## begin TASK INPUT

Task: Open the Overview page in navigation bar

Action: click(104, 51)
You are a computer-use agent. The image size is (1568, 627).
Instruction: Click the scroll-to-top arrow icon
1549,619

## end TASK INPUT

• EXERCISE DESCRIPTION:
Rewrite the items from the line containing "You are a computer-use" through the end of the records, replacing "arrow icon" with "arrow button" and leaving everything else unchanged.

• REPLY TO THE EXERCISE:
You are a computer-use agent. The image size is (1568, 627).
Instruction: Click the scroll-to-top arrow button
1549,619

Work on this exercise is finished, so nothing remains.